Prior to this, from 1989 to 1995, he served as Deputy USTR under both a Republican and a Democratic President, first as the Geneva-based Ambassador to the GATT (the predecessor organization to the WTO) and subsequently as the Washington Deputy. Earlier in his government career (1981 to 1989) he was with the Committee on Ways and Means of the U.S. House of Representatives, where he was Staff Director of the Subcommittee on Trade. He began his government career as a legal advisor with the U.S. International Trade Commission. After leaving government service in 1995 and prior to joining the WTO he spent five years in the private sector, including as the Brussels-based partner with the U.S. law firm of Akin Gump Strauss Hauer & Feld. Rufus is a native of Washington State.

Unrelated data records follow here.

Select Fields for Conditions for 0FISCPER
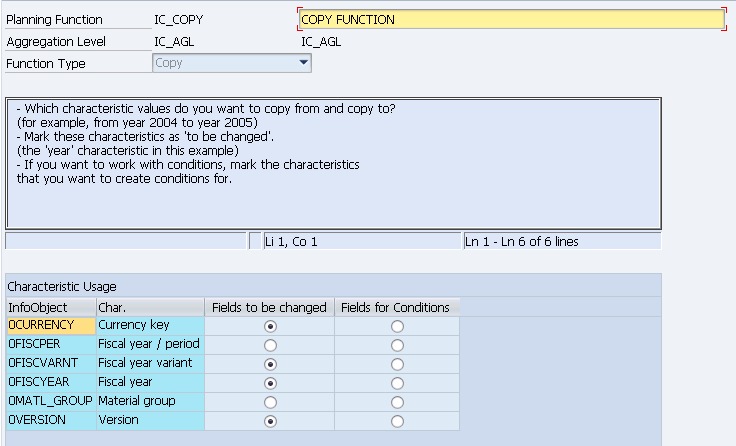The width and height of the screenshot is (736, 446). [x=397, y=345]
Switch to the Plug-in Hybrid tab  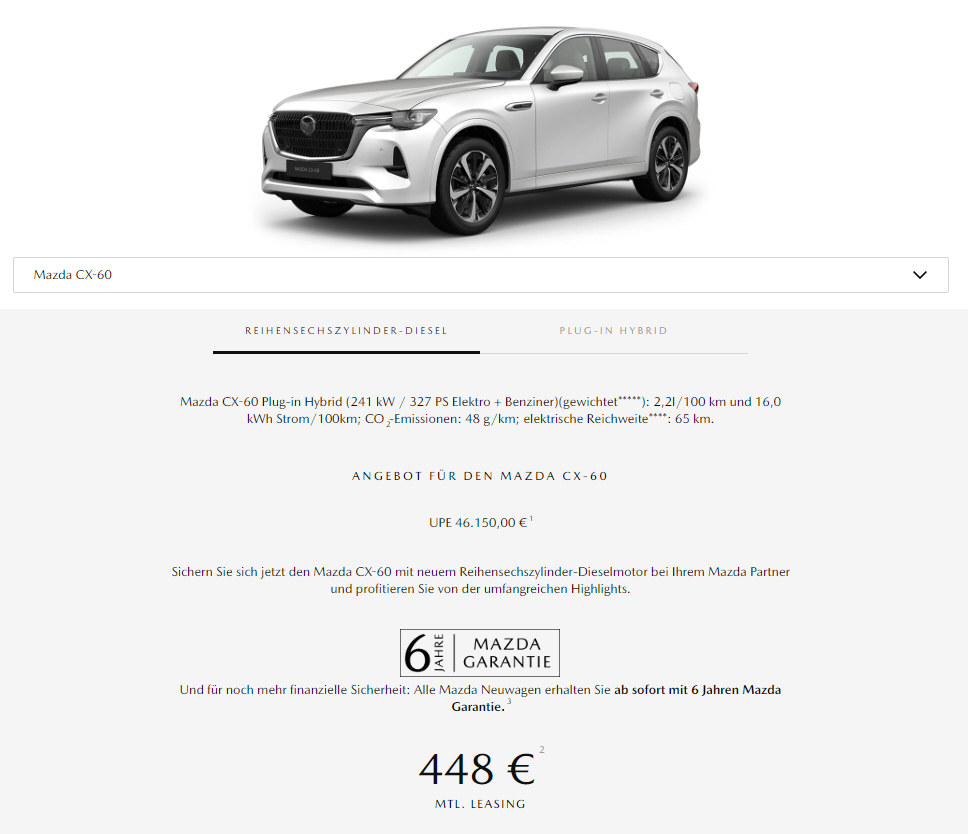click(614, 331)
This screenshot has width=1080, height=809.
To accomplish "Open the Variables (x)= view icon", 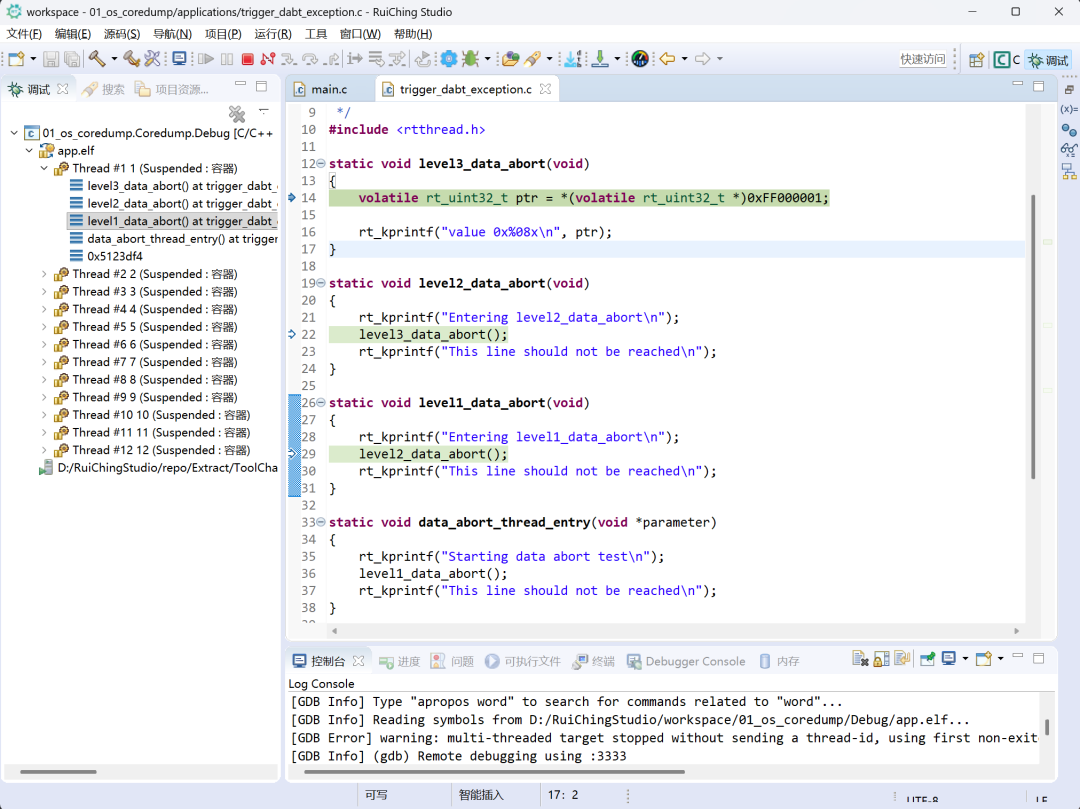I will 1068,109.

He holds a BA in political science from the University of Washington (1973), a JD from Seattle University School of Law (1976) and an LLB in international Law from the University of Cambridge in England (1977). He is a member of the District of Columbia Bar, and is also a Visiting Professor with the Middlebury Institute of International Studies at Monterey (MIIS).
Kenneth Levinson is the Executive Director of the Washington International Trade Association (WITA). WITA is Washington’s largest non-profit, non-partisan organization dedicated to providing a neutral forum in the U.S. capital for the open and robust discussion of international trade policy and economic issues. WITA has over 3,750 members, and more than 170 corporate sponsors and group memberships.
Previously, Ken served as Senior Director for Global Government Affairs for AstraZeneca. Prior to joining AstraZeneca, Ken served as Senior Vice President and COO at the Washington, DC consulting firm of Fontheim International. Ken started his career on the staff of U.S. Senator John D. (Jay) Rockefeller IV, where he served as the Senator’s chief advisor for international trade, tax, foreign policy, and national security.
Ken received a Master’s degree in European History from New York University after doing his undergraduate work at the University of Massachusetts, in Amherst. Ken also spent a year studying at the University of Copenhagen, Denmark. Ken and his wife, the Reverend Donna Marsh, live in Bethesda, MD, with their two daughters.